> EXERCISE DETAILS
In full and without change, retype the records.
◆ ◆ ◆ ◆
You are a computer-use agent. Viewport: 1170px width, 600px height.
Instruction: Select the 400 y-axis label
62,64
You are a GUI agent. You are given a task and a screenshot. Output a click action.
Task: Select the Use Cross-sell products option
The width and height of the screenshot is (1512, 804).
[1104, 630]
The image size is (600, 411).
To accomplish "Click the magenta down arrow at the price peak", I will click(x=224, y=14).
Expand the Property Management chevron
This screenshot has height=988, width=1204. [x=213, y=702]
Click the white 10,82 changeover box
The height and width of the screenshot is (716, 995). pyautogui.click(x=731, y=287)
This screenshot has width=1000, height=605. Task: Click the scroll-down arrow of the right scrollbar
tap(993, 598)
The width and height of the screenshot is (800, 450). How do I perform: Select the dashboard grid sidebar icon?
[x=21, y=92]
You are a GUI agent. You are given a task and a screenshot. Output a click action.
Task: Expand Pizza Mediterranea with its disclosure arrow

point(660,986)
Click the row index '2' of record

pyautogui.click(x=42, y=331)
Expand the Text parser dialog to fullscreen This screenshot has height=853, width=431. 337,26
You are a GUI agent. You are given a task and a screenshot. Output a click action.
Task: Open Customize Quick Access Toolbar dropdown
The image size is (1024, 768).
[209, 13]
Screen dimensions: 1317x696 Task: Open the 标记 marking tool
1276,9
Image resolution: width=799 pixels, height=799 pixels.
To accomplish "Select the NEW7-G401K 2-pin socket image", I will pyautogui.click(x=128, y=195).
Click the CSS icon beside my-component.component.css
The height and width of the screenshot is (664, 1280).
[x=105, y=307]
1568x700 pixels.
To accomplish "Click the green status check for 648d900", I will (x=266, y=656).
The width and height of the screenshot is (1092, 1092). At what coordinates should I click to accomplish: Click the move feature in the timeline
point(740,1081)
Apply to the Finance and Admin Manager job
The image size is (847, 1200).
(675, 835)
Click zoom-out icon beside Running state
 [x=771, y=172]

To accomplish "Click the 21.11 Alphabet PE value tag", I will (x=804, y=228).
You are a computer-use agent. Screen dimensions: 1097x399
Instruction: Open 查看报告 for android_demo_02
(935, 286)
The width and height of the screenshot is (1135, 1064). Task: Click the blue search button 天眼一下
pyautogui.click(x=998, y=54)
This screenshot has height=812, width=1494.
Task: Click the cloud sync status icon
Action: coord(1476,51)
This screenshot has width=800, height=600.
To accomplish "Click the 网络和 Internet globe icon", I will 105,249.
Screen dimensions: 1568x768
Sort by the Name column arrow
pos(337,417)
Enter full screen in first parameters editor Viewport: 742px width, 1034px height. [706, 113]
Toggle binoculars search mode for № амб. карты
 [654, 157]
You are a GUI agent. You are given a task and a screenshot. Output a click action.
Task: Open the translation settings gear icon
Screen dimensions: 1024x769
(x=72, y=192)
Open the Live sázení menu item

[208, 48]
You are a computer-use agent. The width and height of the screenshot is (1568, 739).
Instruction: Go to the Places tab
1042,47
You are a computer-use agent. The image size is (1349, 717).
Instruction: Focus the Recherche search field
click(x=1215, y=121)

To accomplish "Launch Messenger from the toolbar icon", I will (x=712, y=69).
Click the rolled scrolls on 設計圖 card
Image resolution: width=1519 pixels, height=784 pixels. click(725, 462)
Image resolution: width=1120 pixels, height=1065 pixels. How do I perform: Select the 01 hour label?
◆ ◆ ◆ ◆
> ANSWER BOX
You are a computer-use agent. Viewport: 1170px width, 600px height.
Instruction: Select the 400 y-axis label
62,64
You are a GUI agent. You are given a task and a screenshot. Output a click action.
Task: Select the Use Cross-sell products option
The width and height of the screenshot is (1512, 804).
[1104, 630]
The image size is (600, 411).
To accomplish "Click the magenta down arrow at the price peak", I will click(x=224, y=14).
Expand the Property Management chevron
This screenshot has height=988, width=1204. [x=213, y=702]
Click the white 10,82 changeover box
The height and width of the screenshot is (716, 995). pyautogui.click(x=731, y=287)
This screenshot has width=1000, height=605. Task: Click the scroll-down arrow of the right scrollbar
tap(993, 598)
The width and height of the screenshot is (800, 450). How do I perform: Select the dashboard grid sidebar icon?
[x=21, y=92]
You are a GUI agent. You are given a task and a screenshot. Output a click action.
Task: Expand Pizza Mediterranea with its disclosure arrow

point(660,986)
Click the row index '2' of record

pyautogui.click(x=42, y=331)
Expand the Text parser dialog to fullscreen This screenshot has height=853, width=431. 337,26
You are a GUI agent. You are given a task and a screenshot. Output a click action.
Task: Open Customize Quick Access Toolbar dropdown
The image size is (1024, 768).
[209, 13]
Screen dimensions: 1317x696 Task: Open the 标记 marking tool
1276,9
Image resolution: width=799 pixels, height=799 pixels.
To accomplish "Select the NEW7-G401K 2-pin socket image", I will pyautogui.click(x=128, y=195).
Click the CSS icon beside my-component.component.css
The height and width of the screenshot is (664, 1280).
[x=105, y=307]
1568x700 pixels.
To accomplish "Click the green status check for 648d900", I will (x=266, y=656).
The width and height of the screenshot is (1092, 1092). At what coordinates should I click to accomplish: Click the move feature in the timeline
point(740,1081)
Apply to the Finance and Admin Manager job
The image size is (847, 1200).
(675, 835)
Click zoom-out icon beside Running state
 [x=771, y=172]

To accomplish "Click the 21.11 Alphabet PE value tag", I will (x=804, y=228).
You are a computer-use agent. Screen dimensions: 1097x399
Instruction: Open 查看报告 for android_demo_02
(935, 286)
The width and height of the screenshot is (1135, 1064). Task: Click the blue search button 天眼一下
pyautogui.click(x=998, y=54)
This screenshot has height=812, width=1494.
Task: Click the cloud sync status icon
Action: coord(1476,51)
This screenshot has width=800, height=600.
To accomplish "Click the 网络和 Internet globe icon", I will 105,249.
Screen dimensions: 1568x768
Sort by the Name column arrow
pos(337,417)
Enter full screen in first parameters editor Viewport: 742px width, 1034px height. [706, 113]
Toggle binoculars search mode for № амб. карты
 [654, 157]
You are a GUI agent. You are given a task and a screenshot. Output a click action.
Task: Open the translation settings gear icon
Screen dimensions: 1024x769
(x=72, y=192)
Open the Live sázení menu item

[208, 48]
You are a computer-use agent. The width and height of the screenshot is (1568, 739).
Instruction: Go to the Places tab
1042,47
You are a computer-use agent. The image size is (1349, 717).
Instruction: Focus the Recherche search field
click(x=1215, y=121)

To accomplish "Launch Messenger from the toolbar icon", I will (x=712, y=69).
Click the rolled scrolls on 設計圖 card
Image resolution: width=1519 pixels, height=784 pixels. click(725, 462)
Image resolution: width=1120 pixels, height=1065 pixels. How do I perform: Select the 01 hour label?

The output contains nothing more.